◆ Material provided:
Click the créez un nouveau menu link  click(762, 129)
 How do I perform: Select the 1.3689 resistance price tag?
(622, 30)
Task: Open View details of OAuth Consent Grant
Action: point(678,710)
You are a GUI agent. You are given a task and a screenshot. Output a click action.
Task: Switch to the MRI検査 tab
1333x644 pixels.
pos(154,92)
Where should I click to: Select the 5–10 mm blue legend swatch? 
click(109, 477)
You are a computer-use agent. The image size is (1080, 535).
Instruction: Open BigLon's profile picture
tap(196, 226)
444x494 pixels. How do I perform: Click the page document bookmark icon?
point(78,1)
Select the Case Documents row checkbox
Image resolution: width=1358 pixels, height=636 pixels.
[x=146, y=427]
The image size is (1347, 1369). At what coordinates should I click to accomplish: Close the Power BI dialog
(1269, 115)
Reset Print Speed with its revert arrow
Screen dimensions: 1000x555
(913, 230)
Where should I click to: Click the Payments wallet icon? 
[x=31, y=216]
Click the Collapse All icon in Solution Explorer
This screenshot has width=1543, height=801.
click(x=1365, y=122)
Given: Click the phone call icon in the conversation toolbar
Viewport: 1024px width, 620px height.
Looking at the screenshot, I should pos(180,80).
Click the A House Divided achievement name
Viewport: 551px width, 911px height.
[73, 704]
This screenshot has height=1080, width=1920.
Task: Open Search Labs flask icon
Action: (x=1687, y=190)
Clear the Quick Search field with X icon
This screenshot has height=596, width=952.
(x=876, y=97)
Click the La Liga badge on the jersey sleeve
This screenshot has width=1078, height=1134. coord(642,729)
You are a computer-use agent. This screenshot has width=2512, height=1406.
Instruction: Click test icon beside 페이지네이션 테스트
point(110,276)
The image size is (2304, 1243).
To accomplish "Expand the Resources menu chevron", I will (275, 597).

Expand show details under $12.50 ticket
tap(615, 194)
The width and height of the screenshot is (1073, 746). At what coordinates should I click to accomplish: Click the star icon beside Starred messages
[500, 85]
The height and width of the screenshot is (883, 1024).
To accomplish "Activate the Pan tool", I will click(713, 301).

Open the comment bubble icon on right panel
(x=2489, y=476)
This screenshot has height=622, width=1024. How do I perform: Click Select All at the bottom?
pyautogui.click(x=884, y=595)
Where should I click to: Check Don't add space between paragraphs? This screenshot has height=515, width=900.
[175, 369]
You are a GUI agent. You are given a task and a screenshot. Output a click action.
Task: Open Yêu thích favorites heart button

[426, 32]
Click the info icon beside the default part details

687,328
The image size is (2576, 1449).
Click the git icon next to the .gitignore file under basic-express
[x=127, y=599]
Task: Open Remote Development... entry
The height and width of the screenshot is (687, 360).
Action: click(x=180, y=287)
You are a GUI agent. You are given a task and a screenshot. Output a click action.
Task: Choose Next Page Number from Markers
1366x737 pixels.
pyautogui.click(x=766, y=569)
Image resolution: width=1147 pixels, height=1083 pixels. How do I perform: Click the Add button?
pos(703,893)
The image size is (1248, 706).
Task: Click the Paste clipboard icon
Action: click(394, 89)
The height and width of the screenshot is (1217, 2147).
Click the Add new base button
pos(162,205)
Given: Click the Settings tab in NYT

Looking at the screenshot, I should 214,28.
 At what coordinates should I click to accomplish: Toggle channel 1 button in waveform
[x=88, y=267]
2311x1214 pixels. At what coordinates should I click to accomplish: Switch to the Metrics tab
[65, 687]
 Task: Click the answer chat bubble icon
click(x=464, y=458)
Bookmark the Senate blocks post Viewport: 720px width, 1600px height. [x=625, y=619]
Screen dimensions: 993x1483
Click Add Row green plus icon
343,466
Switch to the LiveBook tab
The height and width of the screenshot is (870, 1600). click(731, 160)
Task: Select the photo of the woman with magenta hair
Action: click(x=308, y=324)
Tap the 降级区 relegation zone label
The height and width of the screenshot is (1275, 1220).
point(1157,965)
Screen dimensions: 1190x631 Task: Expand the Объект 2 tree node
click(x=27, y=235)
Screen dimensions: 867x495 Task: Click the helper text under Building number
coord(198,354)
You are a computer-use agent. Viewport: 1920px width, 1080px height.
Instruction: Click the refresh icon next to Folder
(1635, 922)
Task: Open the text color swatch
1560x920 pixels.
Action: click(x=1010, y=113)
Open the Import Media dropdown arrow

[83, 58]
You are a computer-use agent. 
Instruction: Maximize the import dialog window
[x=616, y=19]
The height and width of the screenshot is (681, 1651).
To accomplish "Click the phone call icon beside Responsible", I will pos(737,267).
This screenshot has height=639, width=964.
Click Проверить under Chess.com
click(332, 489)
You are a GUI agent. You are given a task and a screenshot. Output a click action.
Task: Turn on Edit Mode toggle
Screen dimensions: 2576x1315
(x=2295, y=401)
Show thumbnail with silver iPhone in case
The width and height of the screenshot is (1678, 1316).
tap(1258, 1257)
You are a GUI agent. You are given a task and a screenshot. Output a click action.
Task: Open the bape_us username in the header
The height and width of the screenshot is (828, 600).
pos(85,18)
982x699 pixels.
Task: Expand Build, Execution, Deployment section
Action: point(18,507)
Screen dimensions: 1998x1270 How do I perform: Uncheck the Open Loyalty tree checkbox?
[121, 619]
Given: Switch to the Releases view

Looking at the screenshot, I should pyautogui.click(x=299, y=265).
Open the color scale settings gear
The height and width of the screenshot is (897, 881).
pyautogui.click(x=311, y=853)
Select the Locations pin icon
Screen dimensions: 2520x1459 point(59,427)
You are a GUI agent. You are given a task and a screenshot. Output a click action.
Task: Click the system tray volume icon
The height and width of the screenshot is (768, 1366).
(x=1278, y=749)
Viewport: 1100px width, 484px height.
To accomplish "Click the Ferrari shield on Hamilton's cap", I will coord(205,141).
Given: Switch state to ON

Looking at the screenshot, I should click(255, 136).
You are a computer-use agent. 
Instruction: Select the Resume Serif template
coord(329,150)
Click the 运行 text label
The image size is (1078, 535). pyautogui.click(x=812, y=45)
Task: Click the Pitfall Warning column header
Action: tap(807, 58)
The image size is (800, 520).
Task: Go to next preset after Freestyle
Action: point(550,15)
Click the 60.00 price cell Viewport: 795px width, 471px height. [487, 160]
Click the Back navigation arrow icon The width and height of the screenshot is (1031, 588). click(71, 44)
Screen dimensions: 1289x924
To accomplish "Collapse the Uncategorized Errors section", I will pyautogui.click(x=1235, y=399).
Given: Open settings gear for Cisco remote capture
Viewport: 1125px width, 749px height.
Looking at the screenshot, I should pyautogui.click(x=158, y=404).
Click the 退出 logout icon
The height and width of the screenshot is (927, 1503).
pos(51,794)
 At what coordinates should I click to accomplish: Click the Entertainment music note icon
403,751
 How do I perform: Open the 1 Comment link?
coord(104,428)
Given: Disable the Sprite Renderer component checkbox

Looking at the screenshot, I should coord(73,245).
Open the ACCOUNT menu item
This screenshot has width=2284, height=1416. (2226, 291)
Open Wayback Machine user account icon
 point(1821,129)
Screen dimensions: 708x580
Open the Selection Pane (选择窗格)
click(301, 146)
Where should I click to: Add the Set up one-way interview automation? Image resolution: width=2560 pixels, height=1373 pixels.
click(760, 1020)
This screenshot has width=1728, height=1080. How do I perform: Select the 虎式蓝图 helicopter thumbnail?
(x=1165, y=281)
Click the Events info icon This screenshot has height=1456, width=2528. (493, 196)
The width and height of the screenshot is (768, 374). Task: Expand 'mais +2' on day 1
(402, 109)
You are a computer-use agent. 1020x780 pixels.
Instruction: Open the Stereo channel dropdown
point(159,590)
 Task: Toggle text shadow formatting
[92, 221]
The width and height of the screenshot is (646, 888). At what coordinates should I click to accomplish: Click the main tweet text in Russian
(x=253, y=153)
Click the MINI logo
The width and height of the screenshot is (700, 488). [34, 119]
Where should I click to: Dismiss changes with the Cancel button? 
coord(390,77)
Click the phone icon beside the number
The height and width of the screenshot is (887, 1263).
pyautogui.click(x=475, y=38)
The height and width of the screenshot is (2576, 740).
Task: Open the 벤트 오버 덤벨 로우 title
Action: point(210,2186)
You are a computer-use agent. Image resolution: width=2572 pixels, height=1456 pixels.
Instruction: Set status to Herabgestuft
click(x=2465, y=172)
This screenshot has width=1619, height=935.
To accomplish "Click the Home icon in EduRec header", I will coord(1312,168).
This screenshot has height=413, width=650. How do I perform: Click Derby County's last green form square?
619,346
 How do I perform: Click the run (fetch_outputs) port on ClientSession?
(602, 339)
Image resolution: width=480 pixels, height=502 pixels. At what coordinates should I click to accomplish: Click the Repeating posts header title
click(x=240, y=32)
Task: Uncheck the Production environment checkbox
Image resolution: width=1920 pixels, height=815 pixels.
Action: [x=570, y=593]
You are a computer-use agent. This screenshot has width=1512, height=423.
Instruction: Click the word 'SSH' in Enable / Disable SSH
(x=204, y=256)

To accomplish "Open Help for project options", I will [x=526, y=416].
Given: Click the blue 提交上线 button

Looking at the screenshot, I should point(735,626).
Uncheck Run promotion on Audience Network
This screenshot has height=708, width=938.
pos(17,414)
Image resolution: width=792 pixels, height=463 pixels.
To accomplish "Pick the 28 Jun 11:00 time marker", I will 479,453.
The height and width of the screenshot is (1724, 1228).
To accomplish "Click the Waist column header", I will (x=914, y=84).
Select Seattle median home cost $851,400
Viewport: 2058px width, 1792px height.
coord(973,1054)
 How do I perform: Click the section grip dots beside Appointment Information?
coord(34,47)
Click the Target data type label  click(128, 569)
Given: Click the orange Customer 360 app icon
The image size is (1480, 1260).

◆ Set task: Please render the listing above, between the line holding "The image size is (1347, 1369)." and the line holding "(x=876, y=97)", inclusive, as a JSON list of strings with one string per line and blank lines omitted.

◆ Solution below:
[
  "The image size is (1347, 1369). At what coordinates should I click to accomplish: Close the Power BI dialog",
  "(1269, 115)",
  "Reset Print Speed with its revert arrow",
  "Screen dimensions: 1000x555",
  "(913, 230)",
  "Where should I click to: Click the Payments wallet icon? ",
  "[x=31, y=216]",
  "Click the Collapse All icon in Solution Explorer",
  "This screenshot has width=1543, height=801.",
  "click(x=1365, y=122)",
  "Given: Click the phone call icon in the conversation toolbar",
  "Viewport: 1024px width, 620px height.",
  "Looking at the screenshot, I should pos(180,80).",
  "Click the A House Divided achievement name",
  "Viewport: 551px width, 911px height.",
  "[73, 704]",
  "This screenshot has height=1080, width=1920.",
  "Task: Open Search Labs flask icon",
  "Action: (x=1687, y=190)",
  "Clear the Quick Search field with X icon",
  "This screenshot has height=596, width=952.",
  "(x=876, y=97)"
]